This repo contains official JAX implementation of CLIPA in our paper: An Inverse Scaling Law for CLIP Training
You can download the LAION-400M dataset using the handy img2dataset tool.
We have only tested this jax implementation on Google Cloud TPU. To run this code, you have to choose tfrecord format, instead of more common webdataset format.
Since LAION-400M is not a TFDS officially supported dataset, for your convenience, we provide some self-implemented scripts (sorry, we know they are crudely written) for post-processing the downloaded tfrecord files here.
Download and extract ImageNet data from http://image-net.org/. This jax implementation only support reading dataset in tfrecord format. Check the official doc for how to prepare the tfds dataset.
First, you need to prepare the dataset and create the TPU VM instance. Refer to TPU_USAGE for details.
The configs folder contains the detailed configuration of our model and training details.
First
cd clipa_jax
To begin with, navigate to the 'scripts/' directory and locate the three scripts set_up_env.sh, pre_training.sh and fine_tuning.sh provided.
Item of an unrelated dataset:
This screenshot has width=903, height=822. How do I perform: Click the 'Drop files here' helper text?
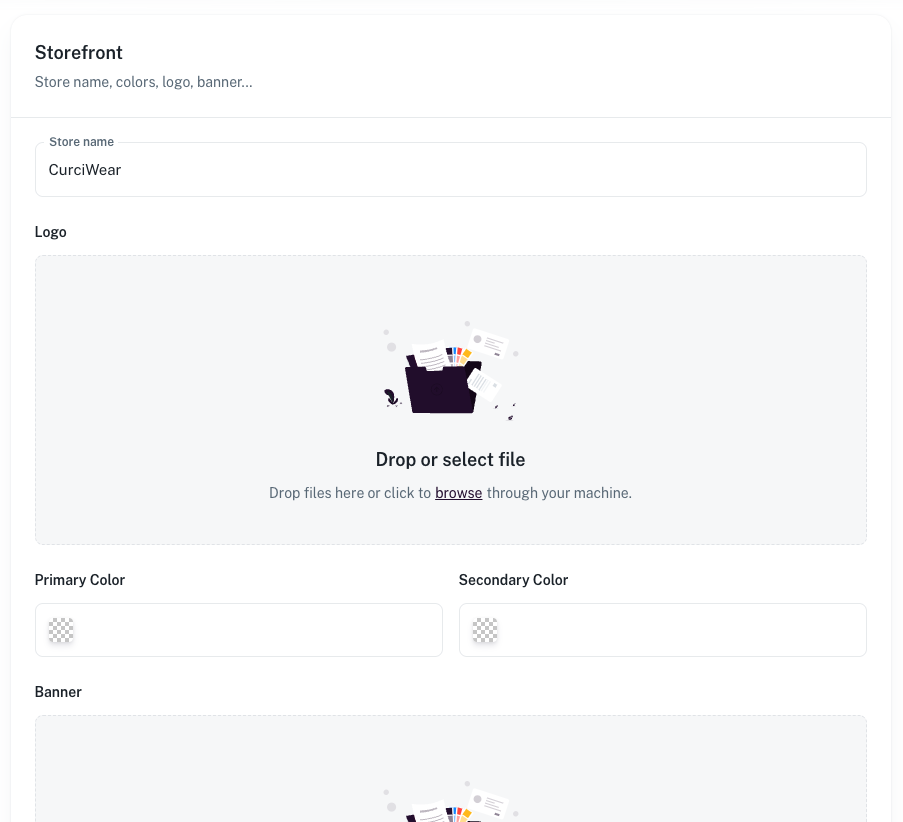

Before executing the scripts, ensure that you specify the TPU VM instance information and dataset path at the top of each file.
Next, you can upload all necessary files to your TPU VM instance and set up the required environment by running the following command:
bash scripts/set_up_env.sh
Then pre-training can be done by running:
bash scripts/pre_training.sh
After pre-training, you can fine-tune the model by running:
bash scripts/fine_tuning.sh
| Model | image | text | Data | Schedule | Top1 | weights |
|---|---|---|---|---|---|---|
| H-14 | 70 | 8 | LAION-2B | 12.8B | 70.1 | weight |
| H-14 | 84 | 8 | LAION-2B | 12.8B | 72.1 | weight |
| L-14 | 84 | 8 | DataCOMP-1B | 12.8B | 72.7 | weight |
| H-14 | 84 | 8 | DataCOMP-1B | 12.8B | 75.6 | weight |
| G-14 | 84 | 8 | DataCOMP-1B | 12.8B | 78.5 | weight |
| data | Schedule | GPU Hours | Estimated Cost | zero-shot IN-1K | model weight | |
|---|---|---|---|---|---|---|
| H/14 | LAION-2B | 12.8B@84 + 512M@224 | 7776 | $12247 | 78.6 | download |
| H/14 | LAION-2B | 12.8B@84 + 512M@224 + 128M@336 | 8640 | $13616 | 79.1 | download |
| L/14 | DataCOMP-1B | 12.8B@84 + 512M@224 | 4008 | $6318 | 79.7 | download |
| L/14 | DataCOMP-1B | 12.8B@84 + 512M@224 + 128M@336 | 4520 | $7124 | 80.3 | download |
| H/14 | DataCOMP-1B | 12.8B@70 + 512M@224 | 5920 | $9324 | 81.1 | download |
| H/14 | DataCOMP-1B | 12.8B@84 + 512M@224 | 7776 | $12247 | 81.5 | download |
| H/14 | DataCOMP-1B | 12.8B@84 + 512M@224 + 128M@336 | 8640 | $13616 | 81.8 | download |
| G/14 | DataCOMP-1B | 12.8B@84 + 512M@224 | 21,998 | $34,646 | 82.5 | download |
| G/14 | DataCOMP-1B | 12.8B@84 + 512M@224 + 128M@336 | 23742 | $39056 | 83.0 | download |
Our CLIPA-v2’s GPU hour is estimated using an 8-A100 80GB GPU machine on Google Cloud. The corresponding training cost is estimated based on 80GB A100’s cloud pricing.